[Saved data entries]
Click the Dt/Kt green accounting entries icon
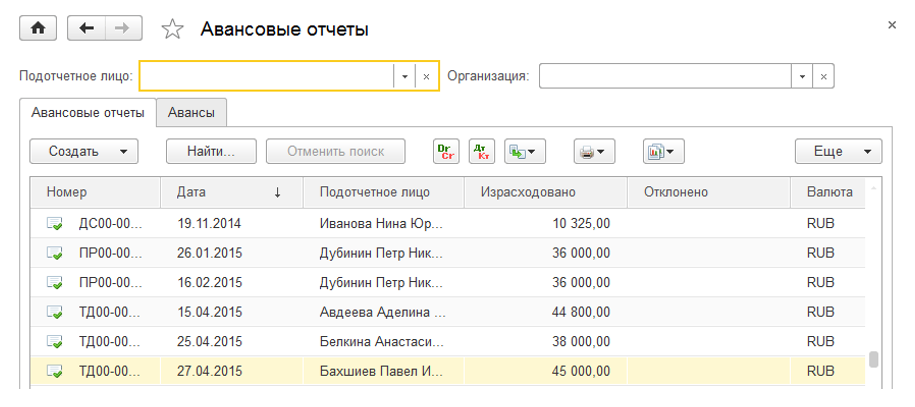 446,151
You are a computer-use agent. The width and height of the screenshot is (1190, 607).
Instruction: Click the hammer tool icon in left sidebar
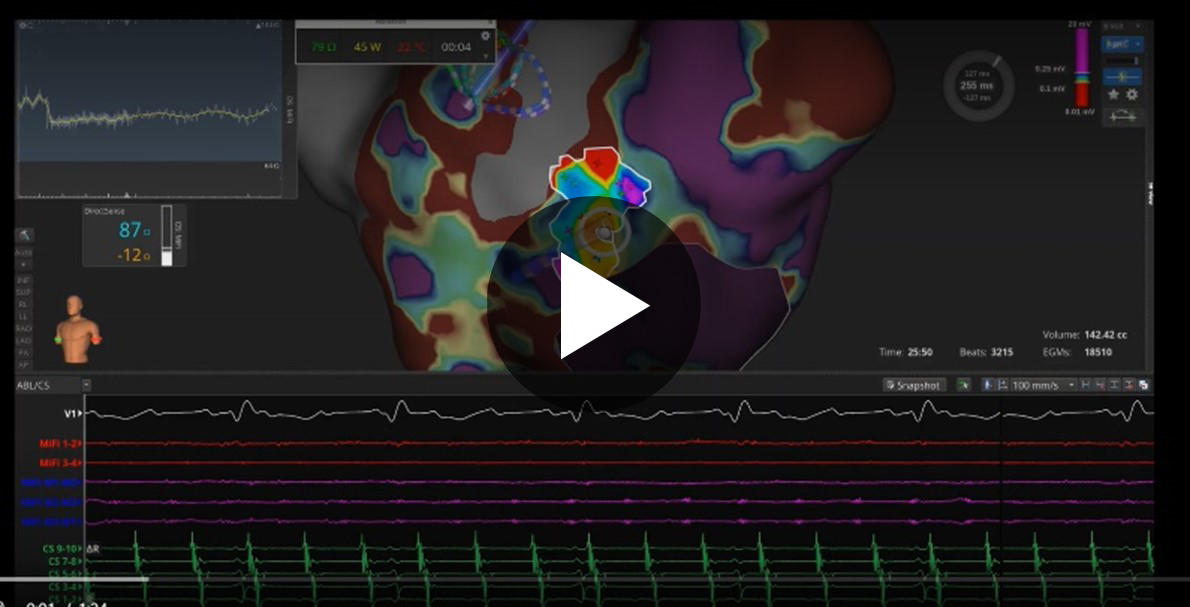(x=25, y=235)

_Exercise aim_
Copy out the entries exactly as they stand, omitting the images.

_Exercise result_
Click the Dt/Kt green accounting entries icon
 446,151
You are a computer-use agent. The width and height of the screenshot is (1190, 607).
Instruction: Click the hammer tool icon in left sidebar
(x=25, y=235)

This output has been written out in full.